At the moment, Arjun has one year of Canadian skilled work experience, meaning he would receive 40 CRS points for Canadian work experience right now.
His foreign skilled work experience began on March 15, 2023, in a skilled role outside Canada.
On the example draw date of February 6, 2026, he has accumulated approximately two years and ten months of foreign skilled work experience, so he is still in the “one to two years” bracket for CRS purposes. He will formally reach three full years of foreign work experience on March 15, 2026, which is within the 60-day window he would have to submit an application if he receives an ITA.
In addition, Arjun earns extra CRS points because he has a sibling living in Canada, which provides 15 points, and he also has a Canadian education credential of three years or more, which provides 30 points. Together, these additional factors contribute a total of 45 CRS points.
Why he can get an ITA “early”: His profile can appear to meet the three-years-or-more foreign work experience bracket before March 16, 2026 (depending on date interpretation). He should only submit his eAPR after March 16, 2026, when he can document the full three years.

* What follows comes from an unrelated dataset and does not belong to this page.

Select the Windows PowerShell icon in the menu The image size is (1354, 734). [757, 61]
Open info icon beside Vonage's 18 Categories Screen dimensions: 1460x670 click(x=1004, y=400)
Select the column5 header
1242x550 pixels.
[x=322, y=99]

CRS score before he formally reaches three years of foreign work experience
A) Core / Human capital
- Age (27): 110
- Education (Master’s): 135
- First official language (CLB 10 x4): 136
- Canadian work experience: 40
Core subtotal: 421
B) Skill transferability
- Education + language (Master’s + CLB 9+): 50
- Foreign work + language (1–2 years foreign + CLB 9+): 25
- Foreign work + Canadian work: 13
Skill transferability subtotal: 88
C) Additional points
- Canadian education (3+ years): 30
- Sibling in Canada: 15
Additional subtotal: 45
Total CRS (before): 421 + 88 + 45 = 554
CRS score after he formally reaches three years of foreign work experience
Only the foreign-work transferability changes:
- Foreign work + language (3+ years foreign + CLB 9+): 50 (instead of 25)
- Foreign work + Canadian work (3+ years + 1 year Canadian): 25 (capped at 50)
So:
- Skill transferability becomes the existing 50 (education) + 50 (foreign + language) = 100
Total CRS (after): 421 + 100 + 45 = 566
Change caused by the foreign experience milestone: +25 CRS (554 → 566)
In situations like Arjun’s and Lina’s, timing is a crucial factor that is just as crucial to their permanent residence chances as their CRS scores. While the boost in eligibility can be substantive, it is also easily undone by applying before changes actually come into effect.